BD: Will there be a “Wolf Creek II”?
GM: I’m not quite sure. It’s a film that stands on it’s own so well, I don’t know how a sequel could add any more to the story. Just let the ending remain enigmatic.
BD: What is your opinion on the state of Australian horror films?
GM: It’s not in a very good state at all. Movies in Australia are state-funded so the government doesn’t want to finance a film that might cast negativity on the country or affect the tourist industry. I’m sure people are now going to want to go see the Wolf Creek crater like everyone went to Uluru (Ayers Rock) after “A Cry in the Night”, about the Lindy Chamberlain case. There have been a few good horror movies from Australia, the most recent being “Undead”, but most seem to be coming from New Zealand, like Peter Jackson’s “Brain Damage” (“Dead Alive”) or “The Ugly”. It would be great if “Wolf Creek” energizes the horror film industry here. It opened on November 18 and the response has been overwhelmingly positive.

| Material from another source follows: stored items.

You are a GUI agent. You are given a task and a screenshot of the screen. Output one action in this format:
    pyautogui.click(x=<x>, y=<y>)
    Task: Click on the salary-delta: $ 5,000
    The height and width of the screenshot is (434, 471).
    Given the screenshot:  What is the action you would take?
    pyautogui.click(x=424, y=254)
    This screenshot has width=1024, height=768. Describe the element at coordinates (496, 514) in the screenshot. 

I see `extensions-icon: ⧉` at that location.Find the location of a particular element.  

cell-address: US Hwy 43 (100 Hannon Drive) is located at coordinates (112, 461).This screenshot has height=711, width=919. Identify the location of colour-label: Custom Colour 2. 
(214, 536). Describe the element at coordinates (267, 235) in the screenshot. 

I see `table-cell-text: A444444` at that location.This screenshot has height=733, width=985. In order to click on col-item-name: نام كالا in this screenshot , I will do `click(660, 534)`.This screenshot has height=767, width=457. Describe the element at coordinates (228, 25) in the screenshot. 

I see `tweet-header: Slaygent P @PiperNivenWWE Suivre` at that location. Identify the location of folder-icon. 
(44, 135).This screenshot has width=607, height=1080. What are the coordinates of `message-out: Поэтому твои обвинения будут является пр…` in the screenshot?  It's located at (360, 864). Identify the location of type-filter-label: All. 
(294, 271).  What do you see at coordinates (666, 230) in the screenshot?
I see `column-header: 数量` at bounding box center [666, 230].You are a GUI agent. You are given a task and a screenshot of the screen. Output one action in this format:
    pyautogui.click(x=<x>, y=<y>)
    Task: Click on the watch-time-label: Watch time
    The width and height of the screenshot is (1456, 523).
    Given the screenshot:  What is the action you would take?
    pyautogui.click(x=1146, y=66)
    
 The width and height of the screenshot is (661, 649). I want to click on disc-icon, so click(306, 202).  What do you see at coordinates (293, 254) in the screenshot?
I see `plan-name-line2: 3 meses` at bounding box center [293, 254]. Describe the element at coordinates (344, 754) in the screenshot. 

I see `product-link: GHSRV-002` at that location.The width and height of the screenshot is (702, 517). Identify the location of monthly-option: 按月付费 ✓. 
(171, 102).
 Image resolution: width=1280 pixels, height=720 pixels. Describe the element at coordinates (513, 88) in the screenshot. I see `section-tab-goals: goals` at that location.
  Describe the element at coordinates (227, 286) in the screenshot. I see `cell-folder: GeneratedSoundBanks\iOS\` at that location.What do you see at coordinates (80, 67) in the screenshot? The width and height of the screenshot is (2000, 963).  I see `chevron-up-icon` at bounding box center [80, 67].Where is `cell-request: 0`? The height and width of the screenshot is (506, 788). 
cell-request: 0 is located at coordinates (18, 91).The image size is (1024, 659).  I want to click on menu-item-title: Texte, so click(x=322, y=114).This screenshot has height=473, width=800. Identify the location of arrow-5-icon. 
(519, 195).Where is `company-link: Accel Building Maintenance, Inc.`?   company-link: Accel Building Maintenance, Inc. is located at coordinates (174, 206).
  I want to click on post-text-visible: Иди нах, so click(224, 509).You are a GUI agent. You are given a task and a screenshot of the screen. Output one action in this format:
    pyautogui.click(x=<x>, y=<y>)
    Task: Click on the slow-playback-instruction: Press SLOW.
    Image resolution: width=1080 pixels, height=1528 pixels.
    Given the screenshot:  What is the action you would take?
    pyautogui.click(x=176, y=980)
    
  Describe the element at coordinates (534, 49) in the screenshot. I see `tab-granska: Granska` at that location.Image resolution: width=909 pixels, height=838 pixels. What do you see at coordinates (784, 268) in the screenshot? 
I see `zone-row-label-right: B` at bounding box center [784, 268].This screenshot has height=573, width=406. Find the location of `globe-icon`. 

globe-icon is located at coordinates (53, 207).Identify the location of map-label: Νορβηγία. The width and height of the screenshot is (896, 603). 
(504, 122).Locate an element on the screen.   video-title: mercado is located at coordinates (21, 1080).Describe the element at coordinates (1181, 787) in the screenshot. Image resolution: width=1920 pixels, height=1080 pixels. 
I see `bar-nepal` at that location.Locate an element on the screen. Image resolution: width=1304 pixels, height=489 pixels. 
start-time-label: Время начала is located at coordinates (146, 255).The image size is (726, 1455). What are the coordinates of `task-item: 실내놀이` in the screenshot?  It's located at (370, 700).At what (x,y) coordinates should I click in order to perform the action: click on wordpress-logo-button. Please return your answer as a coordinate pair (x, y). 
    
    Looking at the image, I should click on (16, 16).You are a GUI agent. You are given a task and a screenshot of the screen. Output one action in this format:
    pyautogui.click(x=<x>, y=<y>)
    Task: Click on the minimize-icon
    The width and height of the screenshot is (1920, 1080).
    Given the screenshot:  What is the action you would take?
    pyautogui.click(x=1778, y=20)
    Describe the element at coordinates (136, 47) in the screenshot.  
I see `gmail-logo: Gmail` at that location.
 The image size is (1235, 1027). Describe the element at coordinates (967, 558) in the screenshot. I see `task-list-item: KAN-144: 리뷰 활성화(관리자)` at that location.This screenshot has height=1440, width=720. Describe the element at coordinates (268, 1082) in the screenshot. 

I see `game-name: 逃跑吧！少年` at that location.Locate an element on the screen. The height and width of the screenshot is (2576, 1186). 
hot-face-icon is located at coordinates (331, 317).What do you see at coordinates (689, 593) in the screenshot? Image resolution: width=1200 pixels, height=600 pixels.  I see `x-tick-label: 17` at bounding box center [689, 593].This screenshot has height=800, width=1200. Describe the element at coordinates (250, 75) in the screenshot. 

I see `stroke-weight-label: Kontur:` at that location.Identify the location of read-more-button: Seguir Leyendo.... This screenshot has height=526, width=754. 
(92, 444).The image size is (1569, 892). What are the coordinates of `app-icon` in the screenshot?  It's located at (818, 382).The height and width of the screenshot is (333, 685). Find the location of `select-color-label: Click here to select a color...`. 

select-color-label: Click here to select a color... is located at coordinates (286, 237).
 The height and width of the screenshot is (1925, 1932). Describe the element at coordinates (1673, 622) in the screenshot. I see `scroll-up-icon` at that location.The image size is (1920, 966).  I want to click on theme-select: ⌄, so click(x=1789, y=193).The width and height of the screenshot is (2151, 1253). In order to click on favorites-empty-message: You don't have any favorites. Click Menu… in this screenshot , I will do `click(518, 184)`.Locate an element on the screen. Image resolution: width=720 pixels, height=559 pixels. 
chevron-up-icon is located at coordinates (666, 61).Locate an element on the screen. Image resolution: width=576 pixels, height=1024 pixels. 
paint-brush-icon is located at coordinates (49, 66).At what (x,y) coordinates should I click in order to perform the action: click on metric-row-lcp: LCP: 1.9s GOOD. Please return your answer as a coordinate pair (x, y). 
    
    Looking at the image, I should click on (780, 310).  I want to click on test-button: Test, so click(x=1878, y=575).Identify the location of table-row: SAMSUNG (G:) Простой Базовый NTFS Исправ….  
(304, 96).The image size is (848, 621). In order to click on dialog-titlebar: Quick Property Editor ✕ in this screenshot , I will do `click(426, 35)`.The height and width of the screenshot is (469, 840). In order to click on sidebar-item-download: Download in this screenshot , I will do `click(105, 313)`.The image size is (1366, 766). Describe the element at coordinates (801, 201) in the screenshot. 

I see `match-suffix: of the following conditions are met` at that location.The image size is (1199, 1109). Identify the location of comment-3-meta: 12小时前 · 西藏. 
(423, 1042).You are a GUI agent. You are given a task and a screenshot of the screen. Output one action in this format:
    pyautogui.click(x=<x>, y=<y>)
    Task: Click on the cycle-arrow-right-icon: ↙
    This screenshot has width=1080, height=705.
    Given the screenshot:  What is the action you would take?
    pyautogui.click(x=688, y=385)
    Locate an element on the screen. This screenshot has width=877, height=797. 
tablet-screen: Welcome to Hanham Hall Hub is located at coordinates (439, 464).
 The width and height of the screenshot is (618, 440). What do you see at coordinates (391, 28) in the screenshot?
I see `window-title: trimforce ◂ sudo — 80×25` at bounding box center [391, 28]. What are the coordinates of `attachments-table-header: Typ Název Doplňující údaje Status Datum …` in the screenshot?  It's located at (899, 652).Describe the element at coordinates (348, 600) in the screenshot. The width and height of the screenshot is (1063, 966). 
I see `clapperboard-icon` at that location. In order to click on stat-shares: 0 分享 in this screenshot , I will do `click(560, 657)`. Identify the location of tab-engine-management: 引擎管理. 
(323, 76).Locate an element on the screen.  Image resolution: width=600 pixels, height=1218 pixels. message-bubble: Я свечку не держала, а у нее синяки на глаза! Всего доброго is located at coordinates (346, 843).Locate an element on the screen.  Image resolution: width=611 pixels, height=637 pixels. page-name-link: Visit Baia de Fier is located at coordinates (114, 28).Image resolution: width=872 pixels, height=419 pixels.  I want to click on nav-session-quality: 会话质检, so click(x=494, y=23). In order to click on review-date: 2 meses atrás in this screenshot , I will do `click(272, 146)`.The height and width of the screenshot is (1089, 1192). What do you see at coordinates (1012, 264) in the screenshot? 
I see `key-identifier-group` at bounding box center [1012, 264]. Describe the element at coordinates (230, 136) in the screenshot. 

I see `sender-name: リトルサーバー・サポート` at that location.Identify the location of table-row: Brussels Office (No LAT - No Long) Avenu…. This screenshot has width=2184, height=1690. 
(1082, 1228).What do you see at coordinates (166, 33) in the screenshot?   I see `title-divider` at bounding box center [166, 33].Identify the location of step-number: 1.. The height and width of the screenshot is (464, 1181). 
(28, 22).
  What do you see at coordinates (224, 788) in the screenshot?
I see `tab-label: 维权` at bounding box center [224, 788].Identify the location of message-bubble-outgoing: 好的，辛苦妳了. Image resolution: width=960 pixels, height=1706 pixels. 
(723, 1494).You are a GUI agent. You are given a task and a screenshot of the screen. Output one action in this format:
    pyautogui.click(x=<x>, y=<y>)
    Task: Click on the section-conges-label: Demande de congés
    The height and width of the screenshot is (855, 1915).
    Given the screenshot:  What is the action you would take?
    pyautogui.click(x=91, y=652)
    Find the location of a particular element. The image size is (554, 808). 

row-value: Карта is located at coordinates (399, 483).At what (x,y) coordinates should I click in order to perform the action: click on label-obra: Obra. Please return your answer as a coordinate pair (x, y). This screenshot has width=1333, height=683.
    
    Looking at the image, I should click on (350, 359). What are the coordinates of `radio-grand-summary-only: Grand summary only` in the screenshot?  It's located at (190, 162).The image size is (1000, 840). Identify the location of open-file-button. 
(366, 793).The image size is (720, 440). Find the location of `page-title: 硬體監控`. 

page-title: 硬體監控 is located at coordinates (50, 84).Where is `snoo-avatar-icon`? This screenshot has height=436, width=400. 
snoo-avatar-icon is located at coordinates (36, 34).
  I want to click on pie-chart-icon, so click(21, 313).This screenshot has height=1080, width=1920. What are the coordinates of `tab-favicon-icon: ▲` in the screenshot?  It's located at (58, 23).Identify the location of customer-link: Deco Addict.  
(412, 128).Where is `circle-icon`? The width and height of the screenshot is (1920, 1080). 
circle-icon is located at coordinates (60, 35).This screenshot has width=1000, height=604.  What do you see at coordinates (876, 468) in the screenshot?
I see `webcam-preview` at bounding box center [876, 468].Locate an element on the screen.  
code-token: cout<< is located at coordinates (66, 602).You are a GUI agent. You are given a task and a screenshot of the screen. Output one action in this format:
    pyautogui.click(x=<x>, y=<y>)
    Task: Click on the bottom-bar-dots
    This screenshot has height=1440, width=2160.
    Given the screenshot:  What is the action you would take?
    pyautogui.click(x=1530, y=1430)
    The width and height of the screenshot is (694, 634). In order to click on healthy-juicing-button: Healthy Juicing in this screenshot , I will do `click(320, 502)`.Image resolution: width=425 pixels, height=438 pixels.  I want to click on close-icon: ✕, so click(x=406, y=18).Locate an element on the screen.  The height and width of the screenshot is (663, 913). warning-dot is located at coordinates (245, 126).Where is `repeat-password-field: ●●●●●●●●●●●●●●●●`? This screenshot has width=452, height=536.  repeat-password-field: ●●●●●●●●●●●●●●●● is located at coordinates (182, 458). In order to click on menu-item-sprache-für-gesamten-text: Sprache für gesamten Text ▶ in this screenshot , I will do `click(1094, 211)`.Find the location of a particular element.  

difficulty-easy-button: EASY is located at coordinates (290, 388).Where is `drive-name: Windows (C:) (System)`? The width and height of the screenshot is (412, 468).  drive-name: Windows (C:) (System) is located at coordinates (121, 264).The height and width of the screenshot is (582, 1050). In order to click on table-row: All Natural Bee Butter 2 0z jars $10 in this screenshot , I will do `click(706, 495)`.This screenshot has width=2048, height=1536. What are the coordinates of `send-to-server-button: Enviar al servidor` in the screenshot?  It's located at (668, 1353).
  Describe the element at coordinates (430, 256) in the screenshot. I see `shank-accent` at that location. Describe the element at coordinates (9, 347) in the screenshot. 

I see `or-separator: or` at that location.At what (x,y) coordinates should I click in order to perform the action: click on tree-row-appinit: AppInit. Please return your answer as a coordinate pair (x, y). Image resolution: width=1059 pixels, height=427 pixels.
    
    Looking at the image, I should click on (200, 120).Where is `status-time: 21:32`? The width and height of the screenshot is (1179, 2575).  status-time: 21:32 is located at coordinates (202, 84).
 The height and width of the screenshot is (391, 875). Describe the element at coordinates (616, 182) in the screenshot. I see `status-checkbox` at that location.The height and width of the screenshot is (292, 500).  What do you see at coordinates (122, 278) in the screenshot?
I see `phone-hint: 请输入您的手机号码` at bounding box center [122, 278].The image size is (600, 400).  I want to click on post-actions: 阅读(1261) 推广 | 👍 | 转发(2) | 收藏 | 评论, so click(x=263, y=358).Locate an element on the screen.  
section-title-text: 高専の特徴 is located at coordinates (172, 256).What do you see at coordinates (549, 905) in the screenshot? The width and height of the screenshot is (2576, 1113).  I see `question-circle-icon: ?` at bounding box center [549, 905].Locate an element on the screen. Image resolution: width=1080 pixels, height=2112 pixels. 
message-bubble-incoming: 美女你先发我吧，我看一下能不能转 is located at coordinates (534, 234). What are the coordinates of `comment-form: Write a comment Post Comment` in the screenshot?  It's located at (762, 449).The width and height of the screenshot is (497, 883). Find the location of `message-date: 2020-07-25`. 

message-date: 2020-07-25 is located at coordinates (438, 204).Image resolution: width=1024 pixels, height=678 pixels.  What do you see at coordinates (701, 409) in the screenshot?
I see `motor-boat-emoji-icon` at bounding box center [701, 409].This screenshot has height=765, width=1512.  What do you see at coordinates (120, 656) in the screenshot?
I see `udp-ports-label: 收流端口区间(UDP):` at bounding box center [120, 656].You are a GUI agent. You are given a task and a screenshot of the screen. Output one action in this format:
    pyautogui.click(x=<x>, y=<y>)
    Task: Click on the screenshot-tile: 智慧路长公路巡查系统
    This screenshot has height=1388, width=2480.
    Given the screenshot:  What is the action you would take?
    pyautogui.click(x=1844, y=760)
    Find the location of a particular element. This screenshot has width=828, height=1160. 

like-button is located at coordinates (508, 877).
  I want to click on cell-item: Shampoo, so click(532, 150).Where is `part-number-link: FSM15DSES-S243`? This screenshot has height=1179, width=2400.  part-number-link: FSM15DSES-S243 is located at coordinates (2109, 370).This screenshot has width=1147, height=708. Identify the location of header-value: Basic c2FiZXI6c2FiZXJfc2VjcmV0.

BD: Also, just for fun, I read that you made two appearances in “Wolf Creek”. What were they?
GM: I was the old man’s body and I was one of the police officers escorting the survivor at the end.
BD: You are currently filming your second feature film, “Rogue”. What can you tell us about that?
GM: It is also a horror movie but this time it’s a crocodile that’s preying on man, not one human preying on others. We’ve been filming in the Northern Territories and now we’re filming about two hours outside of Melbourne. John Jarratt is in this one too but you would never recognize him as the same fellow who played Mick Taylor. Radha “Pitch Black” Mitchell, Sam Worthington and Michael “Alias” Vartan are also in the film. It’s about a rogue crocodile, just your regular-sized croc, nothing enormous, that is terrorizing a group of tourists on a river cruise. We still have about six weeks of shooting so the film should be out at the end of 2006.
BD: How would you sum up the “Wolf Creek” experience?
GM: It was exhilarating but it was intense and exhausting. When the DVD comes out, there will be a lot of behind-the-scenes stuff of everyone goofing around. With that intense a movie, there has to be a LOT of goofing around.